Quelles sont vos ambitions pour PureNat ?  

Nous voulons faire de PureNat le Gore-Tex de la dépollution de l’air intérieur. En intégrant notre technologie partout où il est nécessaire de dépolluer l’air : bâtiments, cabines d’avion, habitacles automobiles, chaînes industrielles

Évidemment, nous souhaitons que ce déploiement se fasse avec un rayonnement international. Et cela, tout en restant un industriel français, en créant une usine (ou plusieurs) en France. Une façon pour nous de participer à la souveraineté française et à la réindustrialisation de la filiale du textile industriel, largement délocalisée en Asie.

Nous souhaitons faire de PureNat une réponse incontournable aux sujets de décarbonations de l’industrie, et participer ainsi aux objectifs de neutralité carbone à horizon 2040.

Sur quoi misez-vous pour votre développement ?

Pour que le développement de PureNat soit un succès, nous avons décidé de nous focaliser sur trois axes. Le premier est l’innovation. Nous continuons sur ce dynamisme avec des programmes R&D ambitieux. Des programmes qui nous permettront de continuer d’avancer en termes de qualité et performance de la technologie, de recyclabilité, de circularité pour notre économie, de diminution des déchets industriels, de facilité à intégrer la technologie partout où cela est nécessaire et de réduction des consommations énergétiques.

Le second facteur est l’outil industriel. Notre plus grande limite à ce jour réside dans nos capacités industrielles. Elles nous imposent pour le moment de rester conservateur et d’effectuer des choix commerciaux stratégiques. Ainsi, nos défis industriels pour se développer à la hauteur de nos ambitions sont :

  • augmenter les cadences de production,
  • être capable de fabriquer un nouveau produit 2en1 plus facile à intégrer,
  • fabriquer des textiles plus performants.
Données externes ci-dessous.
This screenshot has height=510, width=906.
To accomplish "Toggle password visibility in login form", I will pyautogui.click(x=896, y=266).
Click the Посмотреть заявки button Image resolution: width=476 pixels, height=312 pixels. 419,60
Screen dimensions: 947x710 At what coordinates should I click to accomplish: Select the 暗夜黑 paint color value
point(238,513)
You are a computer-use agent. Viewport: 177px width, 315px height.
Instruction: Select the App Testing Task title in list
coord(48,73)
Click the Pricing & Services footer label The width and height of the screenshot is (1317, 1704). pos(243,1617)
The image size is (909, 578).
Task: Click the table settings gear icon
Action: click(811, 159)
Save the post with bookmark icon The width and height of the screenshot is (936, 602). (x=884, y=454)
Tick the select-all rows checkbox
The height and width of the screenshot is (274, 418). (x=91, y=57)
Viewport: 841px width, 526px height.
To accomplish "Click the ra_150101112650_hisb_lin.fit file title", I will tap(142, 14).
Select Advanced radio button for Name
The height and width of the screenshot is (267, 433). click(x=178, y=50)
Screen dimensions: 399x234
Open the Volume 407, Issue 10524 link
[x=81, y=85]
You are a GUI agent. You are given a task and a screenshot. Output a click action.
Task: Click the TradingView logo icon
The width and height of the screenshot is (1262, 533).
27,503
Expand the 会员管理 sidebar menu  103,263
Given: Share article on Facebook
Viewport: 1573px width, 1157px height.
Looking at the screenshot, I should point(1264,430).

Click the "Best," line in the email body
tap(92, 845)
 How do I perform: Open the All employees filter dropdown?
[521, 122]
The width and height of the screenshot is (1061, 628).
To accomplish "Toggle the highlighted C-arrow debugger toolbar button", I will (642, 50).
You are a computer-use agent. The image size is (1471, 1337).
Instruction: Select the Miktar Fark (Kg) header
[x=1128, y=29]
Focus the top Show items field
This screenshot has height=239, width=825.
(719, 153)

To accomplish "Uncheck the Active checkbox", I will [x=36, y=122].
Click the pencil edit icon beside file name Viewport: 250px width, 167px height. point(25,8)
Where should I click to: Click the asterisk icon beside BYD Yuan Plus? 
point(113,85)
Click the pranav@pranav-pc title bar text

Enfin, le dernier facteur est l’export. Nous prévoyons de cibler en priorité les pays les plus attractifs en termes de données de marché et de comportement vis-à-vis du sujet de la qualité de l’air. On peut citer l’Asie, les États-Unis, l’Allemagne, l’Europe du Nord, le Qatar et l’Arabie Saoudite. Des études de marché plus approfondies seront nécessaires pour affiner notre projet.

 

Nos remerciements à Manon Vaillant, Directrice Générale & cofondatrice de PureNat.